When we want to use a new App, we download it from the App store and install it on our phone. Once downloaded, the App lives permanently on the phone and can be used whenever it’s needed. Downloading and installing the App is something we only have to do once. Packages are no different. When we want to use an R package we first have to make sure it is installed on the computer (e.g. using install.packages). Installing a package is a ‘do once’ operation. Once installed, we don’t need to install a package again each time we restart R.

To actually use an App on our phone we open it up by tapping on its icon. This has to happen every time we want to use the App. The package equivalent of opening a smartphone App is the “load and attach” operation. This is what library does. It makes a package available for use in a particular session. We have to use library to load the package every time we start a new R session if we plan to access the functions in that package: loading and attaching a package via library is a “do every time” operation.

5.4 Package data

Remember what Hadley Wickam said about packages? “… include reusable R functions, the documentation that describes how to use them, and sample data.” Many packages include sample data sets for use in examples and package vignettes. Use the data function to list the data sets hiding away in packages:

data(package = .packages(all.available = TRUE))

The mysterious .packages(all.available = TRUE) part of this generates a character vector with the names of all the installed packages in it. If we only use data() then R only lists the data sets found in a package called datasets and any additional packages we have loaded in the current R session.

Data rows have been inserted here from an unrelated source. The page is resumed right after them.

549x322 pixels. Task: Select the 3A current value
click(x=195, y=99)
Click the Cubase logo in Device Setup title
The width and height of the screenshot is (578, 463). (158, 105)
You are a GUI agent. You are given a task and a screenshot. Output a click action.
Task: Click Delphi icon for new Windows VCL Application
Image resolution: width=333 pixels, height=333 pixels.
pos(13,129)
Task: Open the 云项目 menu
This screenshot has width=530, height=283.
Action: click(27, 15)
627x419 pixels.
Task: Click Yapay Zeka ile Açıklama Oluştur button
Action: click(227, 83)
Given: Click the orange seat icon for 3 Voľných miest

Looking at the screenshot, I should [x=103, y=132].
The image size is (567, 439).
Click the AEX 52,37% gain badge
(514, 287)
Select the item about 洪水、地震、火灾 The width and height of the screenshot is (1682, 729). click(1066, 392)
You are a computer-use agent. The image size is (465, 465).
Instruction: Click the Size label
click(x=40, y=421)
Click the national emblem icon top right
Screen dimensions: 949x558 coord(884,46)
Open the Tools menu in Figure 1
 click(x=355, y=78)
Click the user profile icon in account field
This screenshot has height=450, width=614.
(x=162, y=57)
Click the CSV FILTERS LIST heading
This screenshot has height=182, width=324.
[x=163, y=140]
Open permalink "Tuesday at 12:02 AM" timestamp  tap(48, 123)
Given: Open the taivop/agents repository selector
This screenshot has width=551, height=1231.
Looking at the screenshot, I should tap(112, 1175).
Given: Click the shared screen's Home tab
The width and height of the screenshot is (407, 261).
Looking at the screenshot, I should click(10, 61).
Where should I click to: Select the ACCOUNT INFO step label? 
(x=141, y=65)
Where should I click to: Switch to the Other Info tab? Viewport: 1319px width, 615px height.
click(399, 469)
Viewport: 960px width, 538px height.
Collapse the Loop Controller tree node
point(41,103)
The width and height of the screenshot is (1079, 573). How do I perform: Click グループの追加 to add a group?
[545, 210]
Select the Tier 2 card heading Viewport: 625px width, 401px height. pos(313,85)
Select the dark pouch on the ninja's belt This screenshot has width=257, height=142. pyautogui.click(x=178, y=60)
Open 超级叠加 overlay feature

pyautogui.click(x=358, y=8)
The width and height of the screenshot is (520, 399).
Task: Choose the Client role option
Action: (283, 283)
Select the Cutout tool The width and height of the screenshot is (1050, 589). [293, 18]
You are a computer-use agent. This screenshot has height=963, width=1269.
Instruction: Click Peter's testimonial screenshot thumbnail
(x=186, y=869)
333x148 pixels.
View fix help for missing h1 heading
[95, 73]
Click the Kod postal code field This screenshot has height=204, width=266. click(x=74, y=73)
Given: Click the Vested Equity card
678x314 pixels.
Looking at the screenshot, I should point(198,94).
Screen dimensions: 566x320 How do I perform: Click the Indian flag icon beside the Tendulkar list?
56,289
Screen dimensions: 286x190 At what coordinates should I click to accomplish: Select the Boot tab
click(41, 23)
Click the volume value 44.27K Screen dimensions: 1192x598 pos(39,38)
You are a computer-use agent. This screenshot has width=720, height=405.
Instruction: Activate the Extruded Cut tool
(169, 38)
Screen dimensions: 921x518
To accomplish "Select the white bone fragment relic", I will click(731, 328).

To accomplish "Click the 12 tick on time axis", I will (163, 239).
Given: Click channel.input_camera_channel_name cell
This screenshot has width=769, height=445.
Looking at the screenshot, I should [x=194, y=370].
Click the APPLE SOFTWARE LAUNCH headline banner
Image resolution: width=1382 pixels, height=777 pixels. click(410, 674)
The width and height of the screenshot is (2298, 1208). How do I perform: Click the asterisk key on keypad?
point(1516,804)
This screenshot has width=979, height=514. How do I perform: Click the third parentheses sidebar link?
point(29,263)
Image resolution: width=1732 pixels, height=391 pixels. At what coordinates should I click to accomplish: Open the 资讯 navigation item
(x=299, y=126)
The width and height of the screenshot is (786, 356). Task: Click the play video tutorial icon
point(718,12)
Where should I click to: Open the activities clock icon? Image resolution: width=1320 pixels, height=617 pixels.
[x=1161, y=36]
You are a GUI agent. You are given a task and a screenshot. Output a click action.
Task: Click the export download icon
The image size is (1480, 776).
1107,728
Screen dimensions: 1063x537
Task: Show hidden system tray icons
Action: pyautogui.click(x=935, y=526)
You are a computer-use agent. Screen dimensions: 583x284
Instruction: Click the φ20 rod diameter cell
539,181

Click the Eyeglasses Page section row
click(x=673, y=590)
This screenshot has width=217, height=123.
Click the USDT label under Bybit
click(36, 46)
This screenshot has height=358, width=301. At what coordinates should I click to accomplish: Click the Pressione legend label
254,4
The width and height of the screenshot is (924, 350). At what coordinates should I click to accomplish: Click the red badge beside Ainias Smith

The datasets package is part of the base R distribution. It exists for one reason—to store example data sets. The datasets package is automatically loaded when we start R, i.e. there’s no need to use library to access it, meaning any data stored in this package can be accessed every time we start R.

From the perspective of learning to use R, working with package data is really useful because it allows us to work with ‘well-behaved’ data sets without having to worry about getting them into R. Importing data is certainly an important skill but it’s not necessarily something a new user wants to worry about. For this reason, we tend to use package data sets in this book.

5.5 The tidyverse ecosystem of packages

We’re going to be using several packages that belong to a widely used, well-known ecosystem of packages known as the tidyverse. Here is the description of the tidyverse on its website:

The tidyverse is an opinionated collection of R packages designed for data science. All packages share an underlying design philosophy, grammar, and data structures.

Using the tidyverse makes data analysis simpler, faster and a more entertaining experience (honestly).